It has been bought strongly on the rumour for the past few days. Now BHP Billiton (BHP) is being bought on the fact.
The quarterly production report released this morning provides graphic evidence of why the Melbourne based miner is universally considered the world's best resources house.
While the initial attention was focused squarely on the stunning growth in iron shipments - with quarterly growth of 23% and full year production targets raised to 212 million tonnes - it was the turnaround in petroleum that should set hearts aflutter.
In particular, the improvement in the US oil and gas division will help override the strident criticism the company faced after its foray into US shale gas with the Petrohawk acquisition.

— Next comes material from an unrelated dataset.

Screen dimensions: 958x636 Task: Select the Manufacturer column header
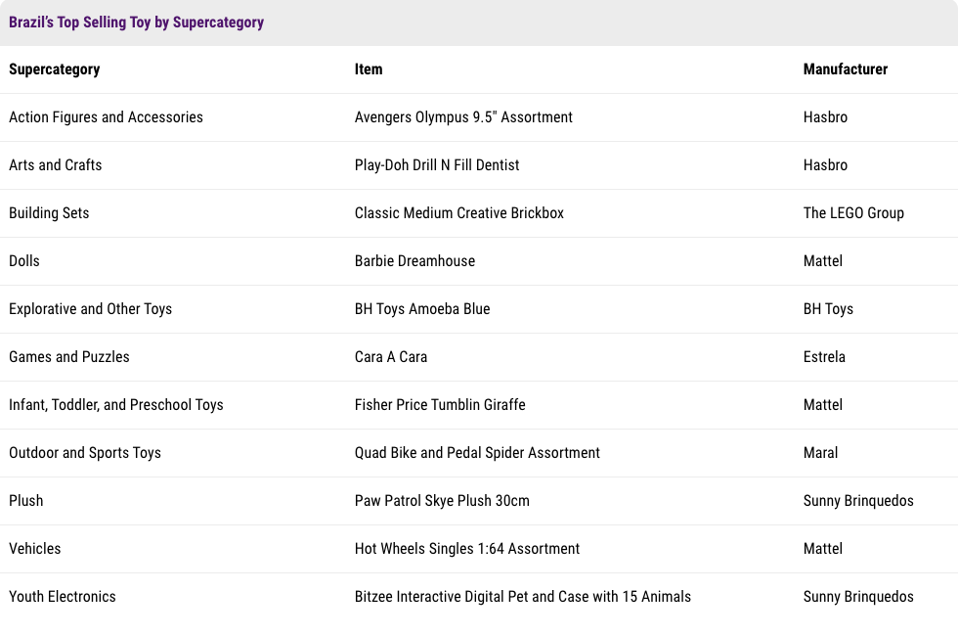845,69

Petroleum output hit a record 62.7 million barrels of oil equivalent but more importantly, the Petrohawk properties appear to be moving in the right direction. A 16% lift in liquids production was underpinned by improved performances in onshore US properties, particularly in the Black Hawk region of the Eagle Ford.

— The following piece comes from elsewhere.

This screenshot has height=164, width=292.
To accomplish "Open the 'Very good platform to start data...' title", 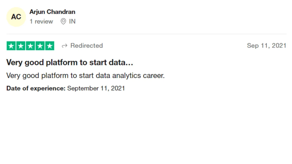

The only cloud over the production numbers are from the Jansen project in Canada. With potash prices heading in the wrong direction, following the break-up of a Russian cartel, the economics of the project appear shaky.
The company, however, is adamant that with rising incomes and a rapidly developing emerging economies, demand for better quality food will underpin demand for fertiliser.
There stark difference in earnings profile between BHP and Rio Tinto (RIO) has never been more apparent.
Where Rio is moving towards a pure play iron ore operation - with 91% of revenues from the steel making ingredient - BHP now has five major earnings pillars of iron, copper, petroleum, coal and potash.
Iron ore accounts for about 45% of revenue with petroleum making up 43%, a mix that should deliver a more stable earnings profile than its single interest rivals.
The other major factor apparent in this morning's numbers is confirmation of the direction newly appointed chief executive Andrew Mackenzie is taking the conglomerate.
Along with the disposal of non-core assets, Mackenzie's focus is on improving the performance and lifting productivity at the company's tier one assets. The turnaround in the US petroleum division, not long ago considered a blunder, is evidence of that.
BHP stock has been bid aggressively higher in the past few sessions. It was again in hot demand after the figures were released, rising almost 2% to $36.90.